## AIM:
Write out every line of the rows below as a numbered list, leaving out any blank lines.

## MATERIAL SUPPLIED:
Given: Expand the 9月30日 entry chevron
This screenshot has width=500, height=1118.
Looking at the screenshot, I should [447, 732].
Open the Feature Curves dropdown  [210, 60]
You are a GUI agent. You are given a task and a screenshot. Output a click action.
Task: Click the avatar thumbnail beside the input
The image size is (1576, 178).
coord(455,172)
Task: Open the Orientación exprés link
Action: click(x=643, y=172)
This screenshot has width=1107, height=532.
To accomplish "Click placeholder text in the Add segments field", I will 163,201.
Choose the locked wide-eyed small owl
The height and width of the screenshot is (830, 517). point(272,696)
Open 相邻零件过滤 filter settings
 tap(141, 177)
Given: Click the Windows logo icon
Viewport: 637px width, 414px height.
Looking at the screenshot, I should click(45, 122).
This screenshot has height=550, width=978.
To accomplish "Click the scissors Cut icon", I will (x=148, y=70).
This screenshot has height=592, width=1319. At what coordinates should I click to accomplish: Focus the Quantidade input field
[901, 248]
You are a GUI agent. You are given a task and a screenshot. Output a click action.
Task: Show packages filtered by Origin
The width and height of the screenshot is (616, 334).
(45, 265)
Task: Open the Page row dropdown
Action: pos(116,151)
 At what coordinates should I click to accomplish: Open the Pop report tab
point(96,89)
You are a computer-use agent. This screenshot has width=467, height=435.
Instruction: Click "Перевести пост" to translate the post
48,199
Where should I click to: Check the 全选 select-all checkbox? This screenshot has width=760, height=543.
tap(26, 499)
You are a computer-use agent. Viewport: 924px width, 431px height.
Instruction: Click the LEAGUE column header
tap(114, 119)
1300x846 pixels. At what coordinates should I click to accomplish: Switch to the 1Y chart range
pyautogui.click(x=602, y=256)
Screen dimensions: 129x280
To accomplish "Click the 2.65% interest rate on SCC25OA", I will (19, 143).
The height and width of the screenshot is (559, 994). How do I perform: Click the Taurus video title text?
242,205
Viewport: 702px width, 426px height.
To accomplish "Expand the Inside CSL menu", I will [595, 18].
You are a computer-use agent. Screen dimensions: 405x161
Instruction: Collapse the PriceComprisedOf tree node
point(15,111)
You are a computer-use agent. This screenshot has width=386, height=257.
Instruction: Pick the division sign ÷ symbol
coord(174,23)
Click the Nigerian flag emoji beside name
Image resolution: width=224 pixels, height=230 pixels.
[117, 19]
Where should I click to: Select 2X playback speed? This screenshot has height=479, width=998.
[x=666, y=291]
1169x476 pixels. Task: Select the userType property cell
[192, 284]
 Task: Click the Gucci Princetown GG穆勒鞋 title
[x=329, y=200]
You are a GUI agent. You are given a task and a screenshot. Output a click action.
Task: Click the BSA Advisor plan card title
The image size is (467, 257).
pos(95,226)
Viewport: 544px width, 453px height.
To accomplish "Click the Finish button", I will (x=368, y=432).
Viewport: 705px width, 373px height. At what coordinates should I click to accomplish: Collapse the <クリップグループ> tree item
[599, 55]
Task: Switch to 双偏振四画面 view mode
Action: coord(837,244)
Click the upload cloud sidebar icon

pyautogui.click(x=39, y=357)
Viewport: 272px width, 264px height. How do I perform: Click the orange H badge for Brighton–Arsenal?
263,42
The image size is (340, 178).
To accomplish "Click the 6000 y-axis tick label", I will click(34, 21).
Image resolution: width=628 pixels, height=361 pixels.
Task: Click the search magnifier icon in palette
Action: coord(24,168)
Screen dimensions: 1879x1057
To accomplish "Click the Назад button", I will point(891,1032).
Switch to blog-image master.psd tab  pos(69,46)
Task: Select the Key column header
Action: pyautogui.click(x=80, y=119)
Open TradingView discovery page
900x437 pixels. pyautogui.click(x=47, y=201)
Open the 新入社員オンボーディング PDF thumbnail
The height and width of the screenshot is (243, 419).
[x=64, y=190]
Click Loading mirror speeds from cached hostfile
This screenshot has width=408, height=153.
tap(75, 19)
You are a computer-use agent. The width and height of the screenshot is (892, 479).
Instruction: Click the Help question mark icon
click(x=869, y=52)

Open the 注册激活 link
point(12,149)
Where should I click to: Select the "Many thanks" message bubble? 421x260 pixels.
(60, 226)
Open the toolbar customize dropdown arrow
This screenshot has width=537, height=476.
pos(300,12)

## ANSWER TO THIS EXERCISE:
1. Given: Expand the 9月30日 entry chevron
2. This screenshot has width=500, height=1118.
3. Looking at the screenshot, I should [447, 732].
4. Open the Feature Curves dropdown  [210, 60]
5. You are a GUI agent. You are given a task and a screenshot. Output a click action.
6. Task: Click the avatar thumbnail beside the input
7. The image size is (1576, 178).
8. coord(455,172)
9. Task: Open the Orientación exprés link
10. Action: click(x=643, y=172)
11. This screenshot has width=1107, height=532.
12. To accomplish "Click placeholder text in the Add segments field", I will 163,201.
13. Choose the locked wide-eyed small owl
14. The height and width of the screenshot is (830, 517). point(272,696)
15. Open 相邻零件过滤 filter settings
16.  tap(141, 177)
17. Given: Click the Windows logo icon
18. Viewport: 637px width, 414px height.
19. Looking at the screenshot, I should click(45, 122).
20. This screenshot has height=550, width=978.
21. To accomplish "Click the scissors Cut icon", I will (x=148, y=70).
22. This screenshot has height=592, width=1319. At what coordinates should I click to accomplish: Focus the Quantidade input field
23. [901, 248]
24. You are a GUI agent. You are given a task and a screenshot. Output a click action.
25. Task: Show packages filtered by Origin
26. The width and height of the screenshot is (616, 334).
27. (45, 265)
28. Task: Open the Page row dropdown
29. Action: pos(116,151)
30.  At what coordinates should I click to accomplish: Open the Pop report tab
31. point(96,89)
32. You are a computer-use agent. This screenshot has width=467, height=435.
33. Instruction: Click "Перевести пост" to translate the post
34. 48,199
35. Where should I click to: Check the 全选 select-all checkbox? This screenshot has width=760, height=543.
36. tap(26, 499)
37. You are a computer-use agent. Viewport: 924px width, 431px height.
38. Instruction: Click the LEAGUE column header
39. tap(114, 119)
40. 1300x846 pixels. At what coordinates should I click to accomplish: Switch to the 1Y chart range
41. pyautogui.click(x=602, y=256)
42. Screen dimensions: 129x280
43. To accomplish "Click the 2.65% interest rate on SCC25OA", I will (19, 143).
44. The height and width of the screenshot is (559, 994). How do I perform: Click the Taurus video title text?
45. 242,205
46. Viewport: 702px width, 426px height.
47. To accomplish "Expand the Inside CSL menu", I will [595, 18].
48. You are a computer-use agent. Screen dimensions: 405x161
49. Instruction: Collapse the PriceComprisedOf tree node
50. point(15,111)
51. You are a computer-use agent. This screenshot has width=386, height=257.
52. Instruction: Pick the division sign ÷ symbol
53. coord(174,23)
54. Click the Nigerian flag emoji beside name
55. Image resolution: width=224 pixels, height=230 pixels.
56. [117, 19]
57. Where should I click to: Select 2X playback speed? This screenshot has height=479, width=998.
58. [x=666, y=291]
59. 1169x476 pixels. Task: Select the userType property cell
60. [192, 284]
61.  Task: Click the Gucci Princetown GG穆勒鞋 title
62. [x=329, y=200]
63. You are a GUI agent. You are given a task and a screenshot. Output a click action.
64. Task: Click the BSA Advisor plan card title
65. The image size is (467, 257).
66. pos(95,226)
67. Viewport: 544px width, 453px height.
68. To accomplish "Click the Finish button", I will (x=368, y=432).
69. Viewport: 705px width, 373px height. At what coordinates should I click to accomplish: Collapse the <クリップグループ> tree item
70. [599, 55]
71. Task: Switch to 双偏振四画面 view mode
72. Action: coord(837,244)
73. Click the upload cloud sidebar icon
74. pyautogui.click(x=39, y=357)
75. Viewport: 272px width, 264px height. How do I perform: Click the orange H badge for Brighton–Arsenal?
76. 263,42
77. The image size is (340, 178).
78. To accomplish "Click the 6000 y-axis tick label", I will click(34, 21).
79. Image resolution: width=628 pixels, height=361 pixels.
80. Task: Click the search magnifier icon in palette
81. Action: coord(24,168)
82. Screen dimensions: 1879x1057
83. To accomplish "Click the Назад button", I will point(891,1032).
84. Switch to blog-image master.psd tab  pos(69,46)
85. Task: Select the Key column header
86. Action: pyautogui.click(x=80, y=119)
87. Open TradingView discovery page
88. 900x437 pixels. pyautogui.click(x=47, y=201)
89. Open the 新入社員オンボーディング PDF thumbnail
90. The height and width of the screenshot is (243, 419).
91. [x=64, y=190]
92. Click Loading mirror speeds from cached hostfile
93. This screenshot has width=408, height=153.
94. tap(75, 19)
95. You are a computer-use agent. The width and height of the screenshot is (892, 479).
96. Instruction: Click the Help question mark icon
97. click(x=869, y=52)
98. Open the 注册激活 link
99. point(12,149)
100. Where should I click to: Select the "Many thanks" message bubble? 421x260 pixels.
101. (60, 226)
102. Open the toolbar customize dropdown arrow
103. This screenshot has width=537, height=476.
104. pos(300,12)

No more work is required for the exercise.